* _Reading text_
Related to this, Esperanto fights linguistic hegemony.

Languages have historically been connected to countries and empires. When a political entity dominated a place, it also imposed its language. In this way it imposed its culture, its way of thinking, and its identity.

I believe that languages have an inherent beauty and value, as do the cultures, ways of thinking, and identities they are connected to. I believe that killing a language is a terrible thing to do. And let’s be clear, languages do not “naturally” die out.

Still, I do see the value in having an auxiliary language. I lived in Spain for 9 years, and being able to speak Spanish in the Basque Country and Catalonia was incredibly helpful for me. It would seem that Spanish hegemony helped me. And in a way that is true, but I believe that there are solutions to the problem of intercommunication between cultures that do not involve violence as the imposition of Spanish did.

Instead of using Spanish to communicate between different cultures in the Iberian Peninsula, let us use Esperanto. Suddenly, there would be no imbalance of power privileging those living in central and southern Spain. Everyone would spend the same amount of time learning the auxiliary language (and less time would be spent overall), and no-one’s culture would be erased.

In the UK, we have the same issue with Welsh, Gaelic, Cornish, Manx, and Scots. In France, there is Basque, Breton and Occitan. In the USA there are all the different native languages that were repressed through European colonisation. And so on. In all these cases, the use of Esperanto could prevent the privileging of the dominant language, and in turn reduce the violence perpetrated against the minority languages and their respective peoples and cultures. These smaller cultures could be restored to their previous dignity, valued as an equal part of the region they are in.

* _Check your understanding_
(1) In the Esperanto passage, how many years did the writer live in Spain?
(2) Copy word for word the part of the Esperanto passage that begins at the words "Still, I do" and stops after "of Spanish did.".
The items after the Esperanto passage aren't needed.

* _Records supplied_
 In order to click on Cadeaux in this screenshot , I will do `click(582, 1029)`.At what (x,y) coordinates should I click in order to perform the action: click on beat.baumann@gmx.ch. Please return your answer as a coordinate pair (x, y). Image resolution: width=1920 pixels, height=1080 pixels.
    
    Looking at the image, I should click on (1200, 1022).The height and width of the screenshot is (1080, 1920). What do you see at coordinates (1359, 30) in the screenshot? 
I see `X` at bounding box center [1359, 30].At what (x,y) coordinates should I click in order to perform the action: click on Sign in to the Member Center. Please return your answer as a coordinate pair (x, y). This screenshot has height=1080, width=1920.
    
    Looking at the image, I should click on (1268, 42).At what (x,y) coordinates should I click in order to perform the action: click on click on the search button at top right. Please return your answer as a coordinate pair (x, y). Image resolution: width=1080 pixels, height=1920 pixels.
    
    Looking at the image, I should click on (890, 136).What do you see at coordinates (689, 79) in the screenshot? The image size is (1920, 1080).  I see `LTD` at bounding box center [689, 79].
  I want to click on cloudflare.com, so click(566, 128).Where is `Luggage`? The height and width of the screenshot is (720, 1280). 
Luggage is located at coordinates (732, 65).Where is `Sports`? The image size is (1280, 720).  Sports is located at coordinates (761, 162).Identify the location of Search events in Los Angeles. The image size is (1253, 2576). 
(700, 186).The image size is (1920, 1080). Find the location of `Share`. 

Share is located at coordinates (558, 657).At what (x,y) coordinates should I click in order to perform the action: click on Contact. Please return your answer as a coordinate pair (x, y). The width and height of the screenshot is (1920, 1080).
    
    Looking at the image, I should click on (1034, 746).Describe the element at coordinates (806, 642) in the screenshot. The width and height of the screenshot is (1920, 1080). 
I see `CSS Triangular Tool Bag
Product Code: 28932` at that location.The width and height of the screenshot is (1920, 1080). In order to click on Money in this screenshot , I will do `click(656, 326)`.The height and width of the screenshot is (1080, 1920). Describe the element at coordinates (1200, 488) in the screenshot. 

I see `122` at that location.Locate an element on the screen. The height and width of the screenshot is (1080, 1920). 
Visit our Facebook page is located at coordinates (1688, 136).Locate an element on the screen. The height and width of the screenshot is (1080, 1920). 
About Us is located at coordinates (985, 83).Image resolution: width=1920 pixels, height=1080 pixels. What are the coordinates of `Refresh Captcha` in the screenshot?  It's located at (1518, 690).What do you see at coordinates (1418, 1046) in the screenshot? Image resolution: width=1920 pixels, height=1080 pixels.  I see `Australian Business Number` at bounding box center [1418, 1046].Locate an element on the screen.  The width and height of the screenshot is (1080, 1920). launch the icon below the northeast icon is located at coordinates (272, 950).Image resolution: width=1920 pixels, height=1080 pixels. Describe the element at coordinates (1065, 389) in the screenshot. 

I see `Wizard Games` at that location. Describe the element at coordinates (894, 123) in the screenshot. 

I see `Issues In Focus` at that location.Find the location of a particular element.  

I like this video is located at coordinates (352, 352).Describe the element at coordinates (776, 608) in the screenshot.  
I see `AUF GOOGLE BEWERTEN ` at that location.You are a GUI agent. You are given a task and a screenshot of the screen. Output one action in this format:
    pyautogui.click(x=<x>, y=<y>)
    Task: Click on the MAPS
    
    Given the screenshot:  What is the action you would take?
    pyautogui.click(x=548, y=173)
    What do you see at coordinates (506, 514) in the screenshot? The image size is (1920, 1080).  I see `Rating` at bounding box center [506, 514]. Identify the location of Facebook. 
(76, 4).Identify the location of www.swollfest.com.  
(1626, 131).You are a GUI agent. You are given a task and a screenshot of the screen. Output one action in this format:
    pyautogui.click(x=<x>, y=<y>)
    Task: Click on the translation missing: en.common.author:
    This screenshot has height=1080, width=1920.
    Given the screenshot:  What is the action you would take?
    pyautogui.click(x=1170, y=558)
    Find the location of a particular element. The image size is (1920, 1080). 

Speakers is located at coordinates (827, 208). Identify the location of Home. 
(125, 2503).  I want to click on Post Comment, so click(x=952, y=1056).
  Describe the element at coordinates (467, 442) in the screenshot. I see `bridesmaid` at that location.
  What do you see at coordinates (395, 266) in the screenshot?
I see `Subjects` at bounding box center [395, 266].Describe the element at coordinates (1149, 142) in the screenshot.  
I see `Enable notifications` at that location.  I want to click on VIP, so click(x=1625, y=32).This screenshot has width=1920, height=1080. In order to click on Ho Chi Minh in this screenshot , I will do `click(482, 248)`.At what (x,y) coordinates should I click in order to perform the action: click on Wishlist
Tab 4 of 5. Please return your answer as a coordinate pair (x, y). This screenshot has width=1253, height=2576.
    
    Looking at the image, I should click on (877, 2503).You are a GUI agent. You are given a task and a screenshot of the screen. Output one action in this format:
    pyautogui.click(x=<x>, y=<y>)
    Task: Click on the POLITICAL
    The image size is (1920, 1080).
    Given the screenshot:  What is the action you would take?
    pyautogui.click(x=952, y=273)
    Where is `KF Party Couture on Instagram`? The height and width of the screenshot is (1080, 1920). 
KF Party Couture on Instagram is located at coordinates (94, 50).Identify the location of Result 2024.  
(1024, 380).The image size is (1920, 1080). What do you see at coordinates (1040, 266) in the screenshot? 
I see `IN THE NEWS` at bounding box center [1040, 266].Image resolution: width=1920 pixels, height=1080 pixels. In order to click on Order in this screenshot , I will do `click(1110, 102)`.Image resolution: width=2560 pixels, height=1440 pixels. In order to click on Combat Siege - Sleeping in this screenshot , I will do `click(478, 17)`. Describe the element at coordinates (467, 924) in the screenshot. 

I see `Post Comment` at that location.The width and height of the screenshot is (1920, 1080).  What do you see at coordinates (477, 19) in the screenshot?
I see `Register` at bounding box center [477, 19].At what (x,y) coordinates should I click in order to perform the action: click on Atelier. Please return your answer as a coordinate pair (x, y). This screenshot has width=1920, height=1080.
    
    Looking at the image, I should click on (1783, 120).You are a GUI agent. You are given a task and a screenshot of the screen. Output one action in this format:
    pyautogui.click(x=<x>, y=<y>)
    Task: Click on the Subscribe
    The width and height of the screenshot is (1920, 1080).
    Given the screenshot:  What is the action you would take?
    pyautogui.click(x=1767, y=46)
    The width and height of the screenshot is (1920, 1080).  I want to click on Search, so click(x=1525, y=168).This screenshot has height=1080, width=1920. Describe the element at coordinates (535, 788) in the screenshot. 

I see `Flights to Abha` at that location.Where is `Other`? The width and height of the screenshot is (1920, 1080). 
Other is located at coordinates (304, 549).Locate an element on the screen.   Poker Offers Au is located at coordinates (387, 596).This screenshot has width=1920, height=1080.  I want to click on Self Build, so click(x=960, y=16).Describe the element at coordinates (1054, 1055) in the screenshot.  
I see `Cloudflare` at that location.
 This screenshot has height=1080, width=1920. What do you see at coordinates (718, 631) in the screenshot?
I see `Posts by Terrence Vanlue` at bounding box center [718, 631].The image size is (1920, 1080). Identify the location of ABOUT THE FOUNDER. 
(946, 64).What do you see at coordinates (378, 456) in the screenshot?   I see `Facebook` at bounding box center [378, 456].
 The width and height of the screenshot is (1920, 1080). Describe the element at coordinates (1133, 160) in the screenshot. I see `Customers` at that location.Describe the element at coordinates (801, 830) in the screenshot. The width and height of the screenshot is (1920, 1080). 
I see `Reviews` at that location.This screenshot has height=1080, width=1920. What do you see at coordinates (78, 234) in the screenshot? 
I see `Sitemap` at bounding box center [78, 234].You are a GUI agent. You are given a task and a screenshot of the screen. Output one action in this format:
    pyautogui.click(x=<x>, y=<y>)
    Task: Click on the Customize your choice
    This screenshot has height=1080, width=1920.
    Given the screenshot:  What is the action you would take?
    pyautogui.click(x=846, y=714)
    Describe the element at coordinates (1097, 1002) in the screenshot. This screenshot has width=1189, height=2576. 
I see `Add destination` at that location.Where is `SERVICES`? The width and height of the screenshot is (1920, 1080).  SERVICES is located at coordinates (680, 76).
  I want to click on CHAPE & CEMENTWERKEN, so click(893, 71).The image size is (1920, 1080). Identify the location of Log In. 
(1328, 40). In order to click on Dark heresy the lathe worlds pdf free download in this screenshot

* _Exercise answers_
(1) 9 years.

(2)
Still, I do see the value in having an auxiliary language. I lived in Spain for 9 years, and being able to speak Spanish in the Basque Country and Catalonia was incredibly helpful for me. It would seem that Spanish hegemony helped me. And in a way that is true, but I believe that there are solutions to the problem of intercommunication between cultures that do not involve violence as the imposition of Spanish did.